Eight students from Hillsdale College’s American Chemical Society chapter traveled to the University of Michigan-Flint to compete in the Battle of the Chemistry Clubs on Saturday. Though it was their first time at such a tournament, the club beat out 11 other schools, including Michigan State University and The University of Toledo.
UM-Flint hosted Battle of the Chemistry Clubs for the first time four years ago. Each year since, they have invited all Michigan college chemistry clubs, and drawn some from out of state.
Most of the schools that attended Saturday were much bigger than Hillsdale, but other small liberal arts colleges were represented, as well, such as Adrian, Aquinas, Kalamazoo, and Olivet colleges.
ACS faculty adviser Christopher Hamilton heard of the event last year, but ultimately, Hillsdale did not have time to put a team together.
“I knew we could do well if we sent a team, so once I heard about the competition for this year, I made sure the ACS officers knew about it and encouraged them to get a group together to attend.”
The competition’s events included all of the fields of chemistry covered in an undergraduate degree: organic chemistry, inorganic, analytical chemistry, biochemistry, and physical chemistry.
Four events took place before lunch. Two of them did not require much real chemistry — for example, in one challenge, two students had to find graduate students who were hosting the event and talk to them. The first team to fill up a bingo card with graduate students’ names won. Hillsdale juniors Brad Francis and John Flo took on that and came in second.
Another challenge was designing an experiment for spectroscopy — the practice of using light to discover the shape of and the bonds between molecules. Students “bombard molecules with a variety of wavelengths” to find out their nature, said senior Paul Schmitt, who competed in this event.
After lunch, the studetns heard they were in second place.
The grand finale was when they found out that to make it through the quarterfinals and semifinals, they would have to perform two titrations.
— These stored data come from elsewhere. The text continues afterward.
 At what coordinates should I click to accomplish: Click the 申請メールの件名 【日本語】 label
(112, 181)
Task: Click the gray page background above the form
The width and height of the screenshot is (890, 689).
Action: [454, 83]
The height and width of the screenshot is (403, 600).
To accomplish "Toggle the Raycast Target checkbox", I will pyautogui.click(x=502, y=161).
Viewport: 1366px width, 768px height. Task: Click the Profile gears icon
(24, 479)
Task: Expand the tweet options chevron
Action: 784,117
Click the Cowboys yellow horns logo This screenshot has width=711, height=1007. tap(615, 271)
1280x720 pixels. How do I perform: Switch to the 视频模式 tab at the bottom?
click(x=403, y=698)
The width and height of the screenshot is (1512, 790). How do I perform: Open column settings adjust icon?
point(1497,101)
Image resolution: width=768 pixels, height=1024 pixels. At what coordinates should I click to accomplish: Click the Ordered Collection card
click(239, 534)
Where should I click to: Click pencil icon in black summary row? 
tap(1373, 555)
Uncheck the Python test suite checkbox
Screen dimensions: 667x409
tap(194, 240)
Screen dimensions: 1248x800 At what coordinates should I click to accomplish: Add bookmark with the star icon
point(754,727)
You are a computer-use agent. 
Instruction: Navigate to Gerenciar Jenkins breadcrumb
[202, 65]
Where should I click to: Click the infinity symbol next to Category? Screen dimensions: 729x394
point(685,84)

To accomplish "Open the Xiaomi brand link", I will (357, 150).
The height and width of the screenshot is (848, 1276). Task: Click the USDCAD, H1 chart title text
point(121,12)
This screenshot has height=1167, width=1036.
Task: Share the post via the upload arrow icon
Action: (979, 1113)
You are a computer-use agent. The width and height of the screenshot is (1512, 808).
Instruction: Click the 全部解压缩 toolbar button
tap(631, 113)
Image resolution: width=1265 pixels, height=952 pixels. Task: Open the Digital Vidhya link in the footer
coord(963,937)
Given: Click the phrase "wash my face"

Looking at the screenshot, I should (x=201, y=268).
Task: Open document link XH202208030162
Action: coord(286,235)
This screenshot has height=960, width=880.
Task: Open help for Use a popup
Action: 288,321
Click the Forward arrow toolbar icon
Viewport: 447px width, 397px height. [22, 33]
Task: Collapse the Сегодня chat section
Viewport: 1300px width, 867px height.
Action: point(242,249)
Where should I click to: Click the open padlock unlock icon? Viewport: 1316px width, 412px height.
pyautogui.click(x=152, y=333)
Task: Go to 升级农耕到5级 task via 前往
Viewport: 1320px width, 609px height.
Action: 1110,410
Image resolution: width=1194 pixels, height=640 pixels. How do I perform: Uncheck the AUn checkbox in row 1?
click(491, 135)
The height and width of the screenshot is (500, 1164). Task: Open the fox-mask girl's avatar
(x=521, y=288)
“What made it so great is that the semifinals turned out to be almost exactly a lab that we do in a class here,” Schmitt said. “We even figured it out before it started because we saw notes on the board and determined what it was. It was a really great experience in terms of, ‘Okay, our education is doing something.’”
“[Titration] is something that, in lab, takes about 3 1/2 to four hours, and we did it in under 15 [minutes],” said senior Dino Petrov, Hillsdale’s ACS president. “And we did it pretty accurately.”
Finals was a round of chemistry jeopardy, something the ACS on campus does at the end of every year. Hillsdale competed against Ferris State University and UM-Dearborn. The final score was Hillsdale, 2,300, and the other teams, zero.
“I think it makes a very serious statement [about Hillsdale] because we put the team together at the very last minute,” Petrov said. “It was completely on a whim, and we … destroyed the competition.”
Petrov and Schmitt spoke proudly of Hillsdale’s chemistry department and the education they have received here.
“All of the experiments we did we’ve done multiple times in lab in classes,” Petrov said.
“I don’t think we could ask for a better chemistry department,” Schmitt said, noting that both his and Petrov’s teachers provide their cell phone numbers so students can even text them with questions.
“We have a strong emphasis on not just memorizing material or using formulas to come up with an answer,” Hamilton said. “We want students to have a deeper understanding of the material. A big part of science is actually using what you have learned in the lab or in the field.”
Hillsdale students will be returning to the competition next year, trophy in tow.